Controlled Overgrowth of Five-Fold Concave Nanoparticles into Plasmonic Nanostars and Their Single-Particle Scattering Properties.

Growth of anisotropic nanostructures enables the manipulation of the optical properties across the electromagnetic spectrum by the fine morphological tuning of the nanoparticles. Among them, stellated metallic nanostructures present enhanced properties owing to their complex shape, and hence, the control over the final morphology becomes of great importance. Herein, a seed-mediated method for the high-yield production of goldrich-copper concave branched nanostructures and their structural and optical characterization is reported. The synthesis protocol enabled an excellent control and tunability of the final morphology, from concave pentagonal nanoparticles to five-fold branched nanoparticles, named "nanostars." The anisotropic shape was achieved via the kinetic control over the synthesis conditions by the selective passivation of facets using a capping agent and assisted by the presence of the copper chloride ions, both having a crucial impact over the final structure.
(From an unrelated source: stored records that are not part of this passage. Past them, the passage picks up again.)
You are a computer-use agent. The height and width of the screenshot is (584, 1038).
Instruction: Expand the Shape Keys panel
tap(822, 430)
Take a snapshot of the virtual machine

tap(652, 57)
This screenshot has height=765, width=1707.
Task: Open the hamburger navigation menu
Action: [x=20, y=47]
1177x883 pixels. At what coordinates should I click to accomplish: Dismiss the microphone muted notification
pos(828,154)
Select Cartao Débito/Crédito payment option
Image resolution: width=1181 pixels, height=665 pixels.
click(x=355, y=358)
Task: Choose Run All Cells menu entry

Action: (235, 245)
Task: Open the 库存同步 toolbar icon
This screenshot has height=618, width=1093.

Optical extinction measurements of nanostars in solution indicated a broad spectral response, hiding the properties of the individual nanostars. Hence, single-particle scattering measurements of individual concave pentagonal nanoparticles and concave nanostars were performed to determine the origin of the multiple plasmon bands by correlation with their morphological features, following their growth evolution. Finite-difference time-domain calculations delivered insights into the geometry-dependent plasmonic properties of concave nanostars and their packed aggregates. Our results uncover the intrinsic scattering properties of individual nanostars and the origin of the broad spectral response, which is mostly due to the z-direction packed aggregates.